Data items
◆ ◆ ◆

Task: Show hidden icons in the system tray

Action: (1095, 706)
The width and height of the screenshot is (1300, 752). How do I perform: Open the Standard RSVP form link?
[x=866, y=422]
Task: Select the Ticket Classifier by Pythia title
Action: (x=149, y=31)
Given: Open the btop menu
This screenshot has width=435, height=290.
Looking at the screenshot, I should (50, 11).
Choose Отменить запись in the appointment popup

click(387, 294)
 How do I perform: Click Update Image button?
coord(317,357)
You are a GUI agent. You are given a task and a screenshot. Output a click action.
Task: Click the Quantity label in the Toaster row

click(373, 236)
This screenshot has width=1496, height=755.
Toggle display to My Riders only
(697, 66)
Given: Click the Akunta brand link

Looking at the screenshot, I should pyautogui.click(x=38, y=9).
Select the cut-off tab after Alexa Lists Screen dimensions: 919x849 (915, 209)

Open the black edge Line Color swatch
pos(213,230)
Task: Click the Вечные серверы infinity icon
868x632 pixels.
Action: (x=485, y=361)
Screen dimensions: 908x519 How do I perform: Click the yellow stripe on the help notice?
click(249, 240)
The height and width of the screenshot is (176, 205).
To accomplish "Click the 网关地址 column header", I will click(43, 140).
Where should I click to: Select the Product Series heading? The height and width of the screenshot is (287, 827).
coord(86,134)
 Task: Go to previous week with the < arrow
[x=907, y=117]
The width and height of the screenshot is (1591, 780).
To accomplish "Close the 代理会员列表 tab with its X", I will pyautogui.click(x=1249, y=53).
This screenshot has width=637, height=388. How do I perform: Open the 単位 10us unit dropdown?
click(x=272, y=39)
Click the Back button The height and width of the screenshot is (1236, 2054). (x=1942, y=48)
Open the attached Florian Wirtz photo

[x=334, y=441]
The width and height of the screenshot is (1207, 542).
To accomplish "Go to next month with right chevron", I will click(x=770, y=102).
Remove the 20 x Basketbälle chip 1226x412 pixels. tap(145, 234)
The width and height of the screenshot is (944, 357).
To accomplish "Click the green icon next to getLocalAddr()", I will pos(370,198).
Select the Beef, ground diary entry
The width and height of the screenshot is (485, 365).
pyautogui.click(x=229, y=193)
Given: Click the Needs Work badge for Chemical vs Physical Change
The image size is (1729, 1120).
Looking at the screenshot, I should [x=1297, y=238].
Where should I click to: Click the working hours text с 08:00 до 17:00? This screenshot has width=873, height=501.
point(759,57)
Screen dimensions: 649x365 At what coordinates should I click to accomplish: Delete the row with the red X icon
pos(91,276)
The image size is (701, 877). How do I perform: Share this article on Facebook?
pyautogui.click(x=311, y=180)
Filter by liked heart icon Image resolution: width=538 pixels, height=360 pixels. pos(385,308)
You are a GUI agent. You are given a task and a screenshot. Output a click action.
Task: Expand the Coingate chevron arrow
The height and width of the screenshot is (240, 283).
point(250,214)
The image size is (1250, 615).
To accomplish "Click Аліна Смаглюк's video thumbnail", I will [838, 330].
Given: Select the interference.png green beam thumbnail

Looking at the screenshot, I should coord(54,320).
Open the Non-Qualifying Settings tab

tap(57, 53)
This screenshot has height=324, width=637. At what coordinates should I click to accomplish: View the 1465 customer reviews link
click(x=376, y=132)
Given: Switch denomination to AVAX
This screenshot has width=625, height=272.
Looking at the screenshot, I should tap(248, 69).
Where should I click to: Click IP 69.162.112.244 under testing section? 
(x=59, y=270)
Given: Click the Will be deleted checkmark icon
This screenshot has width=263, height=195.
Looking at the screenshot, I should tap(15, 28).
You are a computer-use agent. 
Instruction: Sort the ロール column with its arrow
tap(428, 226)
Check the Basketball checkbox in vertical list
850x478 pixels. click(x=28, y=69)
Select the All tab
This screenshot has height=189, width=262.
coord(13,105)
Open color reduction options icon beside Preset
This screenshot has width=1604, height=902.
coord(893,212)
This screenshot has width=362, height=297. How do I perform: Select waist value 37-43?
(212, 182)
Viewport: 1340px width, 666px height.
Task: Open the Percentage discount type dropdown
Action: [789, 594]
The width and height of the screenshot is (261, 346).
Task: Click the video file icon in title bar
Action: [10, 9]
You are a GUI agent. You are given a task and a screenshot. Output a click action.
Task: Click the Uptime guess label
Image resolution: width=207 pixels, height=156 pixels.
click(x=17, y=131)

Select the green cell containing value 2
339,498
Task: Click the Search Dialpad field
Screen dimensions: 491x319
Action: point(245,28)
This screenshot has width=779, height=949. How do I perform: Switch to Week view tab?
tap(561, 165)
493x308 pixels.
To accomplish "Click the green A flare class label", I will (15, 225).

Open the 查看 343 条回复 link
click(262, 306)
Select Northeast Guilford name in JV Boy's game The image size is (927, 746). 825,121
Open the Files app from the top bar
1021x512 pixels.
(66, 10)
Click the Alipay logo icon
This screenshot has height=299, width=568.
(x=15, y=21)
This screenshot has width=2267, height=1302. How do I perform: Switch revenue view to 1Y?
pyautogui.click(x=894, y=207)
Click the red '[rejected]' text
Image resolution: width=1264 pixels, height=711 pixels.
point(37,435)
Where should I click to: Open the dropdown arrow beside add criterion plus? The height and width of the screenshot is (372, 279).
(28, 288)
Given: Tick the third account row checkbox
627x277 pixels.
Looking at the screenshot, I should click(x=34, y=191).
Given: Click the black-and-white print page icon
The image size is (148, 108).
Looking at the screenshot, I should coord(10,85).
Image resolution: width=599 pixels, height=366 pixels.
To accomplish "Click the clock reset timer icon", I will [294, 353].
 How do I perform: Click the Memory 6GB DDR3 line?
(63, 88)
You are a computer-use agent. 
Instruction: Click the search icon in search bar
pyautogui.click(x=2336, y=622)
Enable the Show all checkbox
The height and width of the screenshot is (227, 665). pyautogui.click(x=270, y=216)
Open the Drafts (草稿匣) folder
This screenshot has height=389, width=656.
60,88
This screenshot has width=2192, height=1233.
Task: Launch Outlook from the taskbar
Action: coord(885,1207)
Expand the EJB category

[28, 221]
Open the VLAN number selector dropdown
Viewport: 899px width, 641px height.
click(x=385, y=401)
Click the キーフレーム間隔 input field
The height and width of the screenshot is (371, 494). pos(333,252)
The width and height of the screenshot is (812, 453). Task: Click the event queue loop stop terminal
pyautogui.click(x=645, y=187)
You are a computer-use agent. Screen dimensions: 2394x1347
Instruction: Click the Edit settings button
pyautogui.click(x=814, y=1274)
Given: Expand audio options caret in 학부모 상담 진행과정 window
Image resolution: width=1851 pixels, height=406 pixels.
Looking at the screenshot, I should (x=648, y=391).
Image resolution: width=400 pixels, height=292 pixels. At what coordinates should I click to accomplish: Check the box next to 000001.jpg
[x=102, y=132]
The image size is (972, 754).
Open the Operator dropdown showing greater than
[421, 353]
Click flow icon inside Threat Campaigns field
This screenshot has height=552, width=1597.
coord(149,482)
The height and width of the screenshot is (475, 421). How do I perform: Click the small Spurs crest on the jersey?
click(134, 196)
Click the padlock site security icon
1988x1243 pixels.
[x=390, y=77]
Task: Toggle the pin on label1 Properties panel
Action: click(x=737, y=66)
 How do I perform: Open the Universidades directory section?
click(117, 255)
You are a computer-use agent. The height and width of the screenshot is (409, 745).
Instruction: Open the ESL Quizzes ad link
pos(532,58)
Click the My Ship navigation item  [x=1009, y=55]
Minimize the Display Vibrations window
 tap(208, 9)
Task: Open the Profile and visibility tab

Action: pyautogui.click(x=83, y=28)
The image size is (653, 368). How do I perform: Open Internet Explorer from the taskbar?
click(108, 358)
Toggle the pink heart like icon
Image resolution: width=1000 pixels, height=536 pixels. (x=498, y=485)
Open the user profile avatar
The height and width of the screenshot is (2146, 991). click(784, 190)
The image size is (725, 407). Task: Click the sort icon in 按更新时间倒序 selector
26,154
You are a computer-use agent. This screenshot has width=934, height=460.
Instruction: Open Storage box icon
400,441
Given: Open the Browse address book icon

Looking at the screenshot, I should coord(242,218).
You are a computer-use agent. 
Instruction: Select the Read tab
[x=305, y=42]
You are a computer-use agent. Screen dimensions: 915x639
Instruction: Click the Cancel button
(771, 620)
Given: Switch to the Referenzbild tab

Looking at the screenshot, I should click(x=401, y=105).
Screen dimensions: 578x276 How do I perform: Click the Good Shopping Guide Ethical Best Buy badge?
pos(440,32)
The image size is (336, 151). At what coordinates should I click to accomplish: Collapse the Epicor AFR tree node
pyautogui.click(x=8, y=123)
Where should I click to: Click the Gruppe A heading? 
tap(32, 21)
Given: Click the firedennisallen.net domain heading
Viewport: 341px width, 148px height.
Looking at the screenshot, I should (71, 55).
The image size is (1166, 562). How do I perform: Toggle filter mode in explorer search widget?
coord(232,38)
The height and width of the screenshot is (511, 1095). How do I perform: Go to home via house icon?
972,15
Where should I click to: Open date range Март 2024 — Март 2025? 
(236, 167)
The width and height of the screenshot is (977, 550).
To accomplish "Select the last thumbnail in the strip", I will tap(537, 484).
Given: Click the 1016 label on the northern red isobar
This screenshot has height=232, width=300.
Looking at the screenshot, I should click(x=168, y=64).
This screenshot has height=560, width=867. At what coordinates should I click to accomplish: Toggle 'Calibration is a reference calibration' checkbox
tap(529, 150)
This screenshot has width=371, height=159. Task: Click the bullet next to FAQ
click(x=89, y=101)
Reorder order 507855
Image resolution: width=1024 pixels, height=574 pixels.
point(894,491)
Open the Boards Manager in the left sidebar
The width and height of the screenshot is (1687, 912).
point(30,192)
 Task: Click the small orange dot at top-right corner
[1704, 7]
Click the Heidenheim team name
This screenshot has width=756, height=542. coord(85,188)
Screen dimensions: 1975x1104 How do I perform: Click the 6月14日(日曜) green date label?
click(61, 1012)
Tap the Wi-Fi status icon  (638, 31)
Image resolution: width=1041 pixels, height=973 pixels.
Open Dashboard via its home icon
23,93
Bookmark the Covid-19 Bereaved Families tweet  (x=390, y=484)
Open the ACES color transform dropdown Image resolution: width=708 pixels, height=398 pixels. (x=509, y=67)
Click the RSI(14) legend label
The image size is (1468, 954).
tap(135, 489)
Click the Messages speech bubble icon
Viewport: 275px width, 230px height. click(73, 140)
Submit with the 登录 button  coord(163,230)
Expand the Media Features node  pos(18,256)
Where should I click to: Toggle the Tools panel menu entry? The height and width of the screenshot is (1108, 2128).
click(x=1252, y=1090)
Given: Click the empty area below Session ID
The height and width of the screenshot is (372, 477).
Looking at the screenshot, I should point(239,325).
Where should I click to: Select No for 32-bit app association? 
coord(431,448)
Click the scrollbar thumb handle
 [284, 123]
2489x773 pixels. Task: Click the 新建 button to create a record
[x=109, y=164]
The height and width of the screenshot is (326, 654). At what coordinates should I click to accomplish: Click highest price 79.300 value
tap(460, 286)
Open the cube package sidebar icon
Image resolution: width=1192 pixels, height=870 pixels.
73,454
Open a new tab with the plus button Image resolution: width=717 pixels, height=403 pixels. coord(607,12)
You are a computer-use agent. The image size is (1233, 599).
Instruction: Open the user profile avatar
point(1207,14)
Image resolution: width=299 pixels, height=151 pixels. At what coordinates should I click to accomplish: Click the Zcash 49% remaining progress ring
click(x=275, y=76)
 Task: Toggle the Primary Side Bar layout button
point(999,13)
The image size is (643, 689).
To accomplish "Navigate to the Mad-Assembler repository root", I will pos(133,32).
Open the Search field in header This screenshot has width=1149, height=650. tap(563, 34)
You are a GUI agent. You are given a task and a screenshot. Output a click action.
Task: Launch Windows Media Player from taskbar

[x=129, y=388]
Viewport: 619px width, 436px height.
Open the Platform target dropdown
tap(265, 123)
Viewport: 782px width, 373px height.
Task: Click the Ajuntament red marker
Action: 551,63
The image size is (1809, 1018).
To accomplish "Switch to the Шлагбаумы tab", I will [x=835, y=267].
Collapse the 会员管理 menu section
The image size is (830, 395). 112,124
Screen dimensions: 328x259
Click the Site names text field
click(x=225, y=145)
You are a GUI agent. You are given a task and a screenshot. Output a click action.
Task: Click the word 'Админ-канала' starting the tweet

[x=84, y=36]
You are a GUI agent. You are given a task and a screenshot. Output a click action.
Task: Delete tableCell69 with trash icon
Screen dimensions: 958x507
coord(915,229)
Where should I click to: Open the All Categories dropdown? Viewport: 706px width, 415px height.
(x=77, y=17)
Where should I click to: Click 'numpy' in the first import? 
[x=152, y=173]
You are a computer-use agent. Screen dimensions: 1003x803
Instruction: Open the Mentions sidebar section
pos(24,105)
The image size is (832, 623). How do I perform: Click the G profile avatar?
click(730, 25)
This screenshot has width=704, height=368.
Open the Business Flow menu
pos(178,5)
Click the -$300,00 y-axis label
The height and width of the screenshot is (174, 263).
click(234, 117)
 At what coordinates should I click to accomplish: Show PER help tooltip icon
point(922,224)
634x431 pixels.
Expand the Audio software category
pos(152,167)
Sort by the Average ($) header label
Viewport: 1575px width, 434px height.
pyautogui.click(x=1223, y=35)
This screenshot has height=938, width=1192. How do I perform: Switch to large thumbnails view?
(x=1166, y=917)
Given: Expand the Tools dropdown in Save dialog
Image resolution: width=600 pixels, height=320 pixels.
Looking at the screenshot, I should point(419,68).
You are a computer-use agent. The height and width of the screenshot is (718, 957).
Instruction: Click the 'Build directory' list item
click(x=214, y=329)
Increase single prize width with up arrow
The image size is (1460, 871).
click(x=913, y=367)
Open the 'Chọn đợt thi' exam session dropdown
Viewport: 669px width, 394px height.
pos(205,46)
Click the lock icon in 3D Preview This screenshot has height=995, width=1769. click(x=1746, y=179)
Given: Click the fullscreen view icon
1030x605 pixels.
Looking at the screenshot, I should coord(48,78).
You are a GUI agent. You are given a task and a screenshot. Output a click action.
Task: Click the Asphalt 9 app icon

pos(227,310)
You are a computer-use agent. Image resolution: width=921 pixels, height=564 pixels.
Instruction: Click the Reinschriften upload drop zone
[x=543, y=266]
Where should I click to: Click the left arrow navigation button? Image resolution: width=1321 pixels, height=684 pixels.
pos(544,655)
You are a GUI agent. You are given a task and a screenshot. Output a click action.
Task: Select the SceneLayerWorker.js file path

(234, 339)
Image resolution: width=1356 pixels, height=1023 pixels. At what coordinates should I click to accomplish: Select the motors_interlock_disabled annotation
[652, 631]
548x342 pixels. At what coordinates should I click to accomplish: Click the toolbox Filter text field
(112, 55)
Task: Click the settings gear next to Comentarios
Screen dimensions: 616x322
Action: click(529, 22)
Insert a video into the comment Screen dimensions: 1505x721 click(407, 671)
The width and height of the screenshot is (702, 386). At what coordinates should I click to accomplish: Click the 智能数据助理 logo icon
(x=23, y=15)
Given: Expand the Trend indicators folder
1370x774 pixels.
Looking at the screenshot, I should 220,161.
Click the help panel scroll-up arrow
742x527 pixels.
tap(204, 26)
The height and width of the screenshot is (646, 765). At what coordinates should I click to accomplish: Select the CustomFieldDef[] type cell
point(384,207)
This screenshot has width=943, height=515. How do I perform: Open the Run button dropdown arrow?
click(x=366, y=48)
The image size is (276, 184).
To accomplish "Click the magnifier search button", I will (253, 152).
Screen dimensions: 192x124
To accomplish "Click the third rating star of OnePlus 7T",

◆ ◆ ◆

WHAT YOU SHOULD DO:
Copy the listing word for word, starting at the line that contains "Image resolution: width=299" and stopping after the line that contains "pyautogui.click(x=1223, y=35)".

EXPECTED ANSWER:
Image resolution: width=299 pixels, height=151 pixels. At what coordinates should I click to accomplish: Click the Zcash 49% remaining progress ring
click(x=275, y=76)
 Task: Toggle the Primary Side Bar layout button
point(999,13)
The image size is (643, 689).
To accomplish "Navigate to the Mad-Assembler repository root", I will pos(133,32).
Open the Search field in header This screenshot has width=1149, height=650. tap(563, 34)
You are a GUI agent. You are given a task and a screenshot. Output a click action.
Task: Launch Windows Media Player from taskbar

[x=129, y=388]
Viewport: 619px width, 436px height.
Open the Platform target dropdown
tap(265, 123)
Viewport: 782px width, 373px height.
Task: Click the Ajuntament red marker
Action: 551,63
The image size is (1809, 1018).
To accomplish "Switch to the Шлагбаумы tab", I will [x=835, y=267].
Collapse the 会员管理 menu section
The image size is (830, 395). 112,124
Screen dimensions: 328x259
Click the Site names text field
click(x=225, y=145)
You are a GUI agent. You are given a task and a screenshot. Output a click action.
Task: Click the word 'Админ-канала' starting the tweet

[x=84, y=36]
You are a GUI agent. You are given a task and a screenshot. Output a click action.
Task: Delete tableCell69 with trash icon
Screen dimensions: 958x507
coord(915,229)
Where should I click to: Open the All Categories dropdown? Viewport: 706px width, 415px height.
(x=77, y=17)
Where should I click to: Click 'numpy' in the first import? 
[x=152, y=173]
You are a computer-use agent. Screen dimensions: 1003x803
Instruction: Open the Mentions sidebar section
pos(24,105)
The image size is (832, 623). How do I perform: Click the G profile avatar?
click(730, 25)
This screenshot has width=704, height=368.
Open the Business Flow menu
pos(178,5)
Click the -$300,00 y-axis label
The height and width of the screenshot is (174, 263).
click(234, 117)
 At what coordinates should I click to accomplish: Show PER help tooltip icon
point(922,224)
634x431 pixels.
Expand the Audio software category
pos(152,167)
Sort by the Average ($) header label
Viewport: 1575px width, 434px height.
pyautogui.click(x=1223, y=35)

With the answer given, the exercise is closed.